Required action
All of the data below should be copied exactly as it stands.

Supplied material

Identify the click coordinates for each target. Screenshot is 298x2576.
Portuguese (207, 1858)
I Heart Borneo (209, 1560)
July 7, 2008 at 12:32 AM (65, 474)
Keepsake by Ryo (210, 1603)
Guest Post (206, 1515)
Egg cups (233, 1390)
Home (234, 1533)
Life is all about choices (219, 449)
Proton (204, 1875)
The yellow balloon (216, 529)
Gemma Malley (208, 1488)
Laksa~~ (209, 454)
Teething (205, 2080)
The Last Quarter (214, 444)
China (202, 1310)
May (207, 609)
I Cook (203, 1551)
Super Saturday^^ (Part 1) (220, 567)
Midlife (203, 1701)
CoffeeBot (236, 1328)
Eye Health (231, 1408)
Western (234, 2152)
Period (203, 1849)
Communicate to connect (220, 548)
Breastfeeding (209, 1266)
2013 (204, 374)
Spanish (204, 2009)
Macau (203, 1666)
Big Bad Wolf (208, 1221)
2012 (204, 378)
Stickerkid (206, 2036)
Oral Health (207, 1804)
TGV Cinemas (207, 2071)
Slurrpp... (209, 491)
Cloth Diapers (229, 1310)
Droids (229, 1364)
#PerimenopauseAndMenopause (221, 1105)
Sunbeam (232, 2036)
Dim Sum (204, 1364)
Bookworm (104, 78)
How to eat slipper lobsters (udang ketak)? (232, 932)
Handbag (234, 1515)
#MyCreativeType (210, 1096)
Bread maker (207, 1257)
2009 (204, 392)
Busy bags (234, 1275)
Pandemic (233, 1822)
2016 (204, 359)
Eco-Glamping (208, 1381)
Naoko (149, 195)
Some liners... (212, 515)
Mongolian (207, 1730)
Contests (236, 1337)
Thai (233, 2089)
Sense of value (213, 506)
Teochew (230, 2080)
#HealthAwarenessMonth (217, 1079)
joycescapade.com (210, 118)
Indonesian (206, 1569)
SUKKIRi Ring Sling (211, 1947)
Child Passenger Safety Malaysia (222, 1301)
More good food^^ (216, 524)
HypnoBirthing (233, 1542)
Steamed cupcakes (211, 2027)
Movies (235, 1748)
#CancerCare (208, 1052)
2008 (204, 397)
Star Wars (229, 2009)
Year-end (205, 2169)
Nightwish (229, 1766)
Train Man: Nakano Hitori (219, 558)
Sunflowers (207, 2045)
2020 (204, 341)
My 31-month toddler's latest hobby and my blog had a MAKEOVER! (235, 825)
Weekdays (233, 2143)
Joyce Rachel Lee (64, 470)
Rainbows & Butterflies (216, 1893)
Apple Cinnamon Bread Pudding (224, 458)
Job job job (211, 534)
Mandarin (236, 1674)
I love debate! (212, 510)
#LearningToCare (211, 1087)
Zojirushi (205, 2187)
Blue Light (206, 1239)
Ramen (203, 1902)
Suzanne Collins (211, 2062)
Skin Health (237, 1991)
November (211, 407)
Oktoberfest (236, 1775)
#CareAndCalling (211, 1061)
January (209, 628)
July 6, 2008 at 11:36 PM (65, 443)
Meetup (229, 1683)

Response
Identify the click coordinates for each target. Screenshot is 298x2576.
Portuguese (207, 1858)
I Heart Borneo (209, 1560)
July 7, 2008 at 12:32 AM (65, 474)
Keepsake by Ryo (210, 1603)
Guest Post (206, 1515)
Egg cups (233, 1390)
Home (234, 1533)
Life is all about choices (219, 449)
Proton (204, 1875)
The yellow balloon (216, 529)
Gemma Malley (208, 1488)
Laksa~~ (209, 454)
Teething (205, 2080)
The Last Quarter (214, 444)
China (202, 1310)
May (207, 609)
I Cook (203, 1551)
Super Saturday^^ (Part 1) (220, 567)
Midlife (203, 1701)
CoffeeBot (236, 1328)
Eye Health (231, 1408)
Western (234, 2152)
Period (203, 1849)
Communicate to connect (220, 548)
Breastfeeding (209, 1266)
2013 (204, 374)
Spanish (204, 2009)
Macau (203, 1666)
Big Bad Wolf (208, 1221)
2012 (204, 378)
Stickerkid (206, 2036)
Oral Health (207, 1804)
TGV Cinemas (207, 2071)
Slurrpp... (209, 491)
Cloth Diapers (229, 1310)
Droids (229, 1364)
#PerimenopauseAndMenopause (221, 1105)
Sunbeam (232, 2036)
Dim Sum (204, 1364)
Bookworm (104, 78)
How to eat slipper lobsters (udang ketak)? (232, 932)
Handbag (234, 1515)
#MyCreativeType (210, 1096)
Bread maker (207, 1257)
2009 (204, 392)
Busy bags (234, 1275)
Pandemic (233, 1822)
2016 (204, 359)
Eco-Glamping (208, 1381)
Naoko (149, 195)
Some liners... (212, 515)
Mongolian (207, 1730)
Contests (236, 1337)
Thai (233, 2089)
Sense of value (213, 506)
Teochew (230, 2080)
#HealthAwarenessMonth (217, 1079)
joycescapade.com (210, 118)
Indonesian (206, 1569)
SUKKIRi Ring Sling (211, 1947)
Child Passenger Safety Malaysia (222, 1301)
More good food^^ (216, 524)
HypnoBirthing (233, 1542)
Steamed cupcakes (211, 2027)
Movies (235, 1748)
#CancerCare (208, 1052)
2008 (204, 397)
Star Wars (229, 2009)
Year-end (205, 2169)
Nightwish (229, 1766)
Train Man: Nakano Hitori (219, 558)
Sunflowers (207, 2045)
2020 (204, 341)
My 31-month toddler's latest hobby and my blog had a MAKEOVER! (235, 825)
Weekdays (233, 2143)
Joyce Rachel Lee (64, 470)
Rainbows & Butterflies (216, 1893)
Apple Cinnamon Bread Pudding (224, 458)
Job job job (211, 534)
Mandarin (236, 1674)
I love debate! (212, 510)
#LearningToCare (211, 1087)
Zojirushi (205, 2187)
Blue Light (206, 1239)
Ramen (203, 1902)
Suzanne Collins (211, 2062)
Skin Health (237, 1991)
November (211, 407)
Oktoberfest (236, 1775)
#CareAndCalling (211, 1061)
January (209, 628)
July 6, 2008 at 11:36 PM (65, 443)
Meetup (229, 1683)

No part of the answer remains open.